Polygamist Sect Leader Sentenced To Life In Prison
Polygamist leader Warren Jeffs was sentenced to life in prison on Tuesday for sexually assaulting an underage follower he took as a bride in what his church deemed a “spiritual marriage.”
The head of the Fundamentalist Church of Jesus Christ of Latter Day Saints also received a 20-year sentence for the sexual assault of a 15-year-old girl.
He stood quietly Tuesday as the decision of the Texas jury was read, giving him the maximum sentence on both counts. They are to be served consecutively. Texas Department of Criminal Justice spokesman Jason Clark said the 55-year-old will be eligible for parole in 35 years.
Prosecutors had asked the jury for the life sentence after presenting their painstaking and sometimes graphic case, and rejected Jeffs’ contention that he was being persecuted for his religious beliefs.
“The evidence in this case shows that this isn’t a prosecution of a people,” prosecutor Eric Nichols said in his closing argument. “This is a prosecution to protect people.”
During the trial, prosecutors used DNA evidence to show Jeffs fathered a child with the 15-year-old and played an audio recording of what they said was him sexually assaulting the 12-year-old.
Jeffs, who had insisted on acting as his own attorney during the earlier part of the trial, was convicted Thursday.
He asked to be excused under protest during the sentencing phase, which ended Tuesday with him refusing to answer when the judge asked if he wanted to make a closing statement. A defense attorney told the judge Jeffs had instructed his attorneys not to speak for him.
Jurors deliberated less than half an hour.

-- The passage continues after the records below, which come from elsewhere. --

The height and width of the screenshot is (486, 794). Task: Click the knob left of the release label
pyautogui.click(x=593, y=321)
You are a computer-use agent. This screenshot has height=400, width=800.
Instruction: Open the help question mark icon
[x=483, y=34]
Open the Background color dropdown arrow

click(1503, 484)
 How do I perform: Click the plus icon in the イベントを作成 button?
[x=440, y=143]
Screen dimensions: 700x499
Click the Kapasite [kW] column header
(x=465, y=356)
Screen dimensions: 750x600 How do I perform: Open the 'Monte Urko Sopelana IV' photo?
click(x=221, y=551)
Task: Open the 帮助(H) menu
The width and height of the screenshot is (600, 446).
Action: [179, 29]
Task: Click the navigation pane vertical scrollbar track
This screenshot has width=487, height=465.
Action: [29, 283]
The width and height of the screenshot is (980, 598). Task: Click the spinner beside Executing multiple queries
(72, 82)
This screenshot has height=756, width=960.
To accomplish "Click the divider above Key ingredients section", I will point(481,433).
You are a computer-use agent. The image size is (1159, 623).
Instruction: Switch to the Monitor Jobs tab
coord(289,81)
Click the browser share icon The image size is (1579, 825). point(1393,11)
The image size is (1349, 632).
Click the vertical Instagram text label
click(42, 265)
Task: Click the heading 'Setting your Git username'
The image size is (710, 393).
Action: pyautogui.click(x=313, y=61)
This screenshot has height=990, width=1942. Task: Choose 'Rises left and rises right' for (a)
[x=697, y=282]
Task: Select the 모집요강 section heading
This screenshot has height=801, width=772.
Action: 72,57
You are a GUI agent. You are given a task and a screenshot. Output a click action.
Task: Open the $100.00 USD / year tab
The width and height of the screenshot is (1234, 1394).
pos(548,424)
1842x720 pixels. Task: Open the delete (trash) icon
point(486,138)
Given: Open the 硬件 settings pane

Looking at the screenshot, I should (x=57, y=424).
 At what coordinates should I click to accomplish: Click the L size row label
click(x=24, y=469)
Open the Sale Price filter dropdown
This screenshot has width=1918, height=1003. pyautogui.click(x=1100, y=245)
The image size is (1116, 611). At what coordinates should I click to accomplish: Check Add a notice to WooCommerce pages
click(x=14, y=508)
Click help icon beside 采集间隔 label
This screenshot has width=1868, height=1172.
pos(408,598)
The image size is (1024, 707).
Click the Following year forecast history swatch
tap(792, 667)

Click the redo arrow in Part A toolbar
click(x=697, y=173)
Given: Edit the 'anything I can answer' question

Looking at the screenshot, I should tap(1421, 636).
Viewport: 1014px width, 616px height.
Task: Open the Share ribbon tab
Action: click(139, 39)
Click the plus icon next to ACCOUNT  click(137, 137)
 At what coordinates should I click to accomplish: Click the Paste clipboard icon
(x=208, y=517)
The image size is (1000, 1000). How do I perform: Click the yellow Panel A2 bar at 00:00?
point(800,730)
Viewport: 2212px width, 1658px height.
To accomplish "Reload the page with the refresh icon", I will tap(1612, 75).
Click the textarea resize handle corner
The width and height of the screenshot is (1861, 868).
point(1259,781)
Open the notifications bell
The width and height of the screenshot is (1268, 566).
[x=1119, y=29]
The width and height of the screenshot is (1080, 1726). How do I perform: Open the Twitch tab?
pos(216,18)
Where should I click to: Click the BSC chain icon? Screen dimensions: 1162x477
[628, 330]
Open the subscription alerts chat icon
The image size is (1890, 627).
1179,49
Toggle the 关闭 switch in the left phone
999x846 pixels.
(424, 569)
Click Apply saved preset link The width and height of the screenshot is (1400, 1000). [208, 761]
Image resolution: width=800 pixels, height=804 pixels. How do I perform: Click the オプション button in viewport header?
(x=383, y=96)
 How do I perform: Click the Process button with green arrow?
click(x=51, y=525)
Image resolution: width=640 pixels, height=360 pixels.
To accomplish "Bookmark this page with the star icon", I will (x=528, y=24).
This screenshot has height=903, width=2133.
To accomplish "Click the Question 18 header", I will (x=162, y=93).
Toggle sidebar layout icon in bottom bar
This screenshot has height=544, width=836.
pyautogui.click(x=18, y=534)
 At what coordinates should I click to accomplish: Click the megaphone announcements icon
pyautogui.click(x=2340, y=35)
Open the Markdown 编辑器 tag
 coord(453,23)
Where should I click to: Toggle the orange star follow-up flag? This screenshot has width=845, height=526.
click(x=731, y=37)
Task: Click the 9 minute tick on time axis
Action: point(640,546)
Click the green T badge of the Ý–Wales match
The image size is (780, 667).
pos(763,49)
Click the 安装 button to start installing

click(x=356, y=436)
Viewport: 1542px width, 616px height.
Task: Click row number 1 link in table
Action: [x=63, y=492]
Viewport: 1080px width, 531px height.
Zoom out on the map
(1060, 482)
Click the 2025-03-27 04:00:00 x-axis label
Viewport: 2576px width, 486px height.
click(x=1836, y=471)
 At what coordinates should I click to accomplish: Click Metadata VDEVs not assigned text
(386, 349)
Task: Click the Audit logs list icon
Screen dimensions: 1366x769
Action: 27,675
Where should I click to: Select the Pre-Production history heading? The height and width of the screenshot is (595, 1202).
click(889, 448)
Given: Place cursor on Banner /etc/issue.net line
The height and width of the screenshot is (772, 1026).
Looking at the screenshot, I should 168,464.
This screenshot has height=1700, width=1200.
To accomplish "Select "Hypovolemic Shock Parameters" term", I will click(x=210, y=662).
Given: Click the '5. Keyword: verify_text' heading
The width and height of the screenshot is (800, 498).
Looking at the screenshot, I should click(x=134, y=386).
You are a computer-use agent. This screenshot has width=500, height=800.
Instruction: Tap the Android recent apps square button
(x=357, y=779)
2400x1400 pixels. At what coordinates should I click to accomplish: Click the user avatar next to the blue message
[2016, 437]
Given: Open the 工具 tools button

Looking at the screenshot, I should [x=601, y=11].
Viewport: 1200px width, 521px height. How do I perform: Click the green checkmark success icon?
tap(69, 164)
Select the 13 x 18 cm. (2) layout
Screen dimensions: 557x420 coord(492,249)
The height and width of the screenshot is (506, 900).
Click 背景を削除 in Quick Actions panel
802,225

During the trial, prosecutors played other tapes in which Jeffs was heard instructing as many as a dozen of his young wives on how to please him sexually — and thus, he told them, please God.
“If the world knew what I was doing, they would hang me from the highest tree,” Jeffs wrote in 2005, according to one of thousands of pages of notes seized along with the audio recordings from his Texas ranch.
Nichols referred to that in his closing.
“No, Mr. Jeffs, unlike what you wrote in your priesthood records … we don’t hang convicts anymore from the highest tree. Not even child molesters,” Nichols said.
Jeffs claimed his religious rights were being violated. Representing himself after burning through seven high-powered attorneys, he routinely interrupted the proceedings and chose to stand silently in front of jurors for nearly half an hour during his closing arguments. He called just one defense witness, a church elder who read from Mormon scripture.
The Fundamentalist Church of Jesus Christ of Latter Day Saints, a radical offshoot of mainstream Mormonism that believes polygamy brings exaltation in heaven, has more than 10,000 followers who consider Jeffs to be God’s spokesman on Earth.
He spent years evading arrest — crisscrossing the country as a fugitive who eventually made the FBI’s Ten Most Wanted list before his capture in 2006, said Nichols.
Several former members of the church testified that Jeffs ruled the group with a heavy and abusive hand. Jeffs also allegedly excommunicated 60 church members he saw as a threat to his leadership, breaking up 300 families while stripping them of property and “reassigning” wives and children.
In an audiotape played during the sentencing phase, Jeffs was heard softly telling five young girls to “set aside all your inhibitions” as he gave them instructions on how to please him sexually. Jeffs is heard telling the girls that what “the five of you are about to do is important.”
Prosecutors suggested that the polygamist leader told the girls they needed to have sex with him — in what Jeffs called “heavenly” or “celestial” sessions — in order to atone for sins in his community. Several times in his journals, Jeffs wrote of God telling him to take more and more young girls as brides “who can be worked with and easily taught.”
FBI agent John Broadway testified that fathers who gave their young daughters to Jeffs were rewarded with young brides of their own. Girls who proved reluctant to have sex with Jeffs were sent away, according to excerpts from Jeffs’ journals that prosecutors showed to the jury.
Police raided the group’s remote West Texas ranch in April 2008, finding women dressed in frontier-style dresses and hairdos from the 19th century as well as seeing underage girls who were clearly pregnant. The call to an abuse hotline that spurred the raid turned out to be a hoax, and more than 400 children who had been placed in protective custody were eventually returned to their families.
Jeffs is the eighth FLDS man convicted since the raid on Yearning For Zion, in the town of Eldorado, 45 miles south of San Angelo. Previous sentences ranged from six to 75 years in prison.
The church’s traditional headquarters is along the Utah-Arizona border, but it established the Texas compound in 2004. Jeffs once faced criminal charges in Arizona and was convicted of accessory to rape in Utah in 2007. But that was overturned by the state Supreme Court and he was extradited to Texas in December.
Willie Jessop, a former FLDS spokesman, who railed against the raid but has since disavowed Jeffs, said the first priority of the church would be tearing down the guard tower and the gate at the ranch.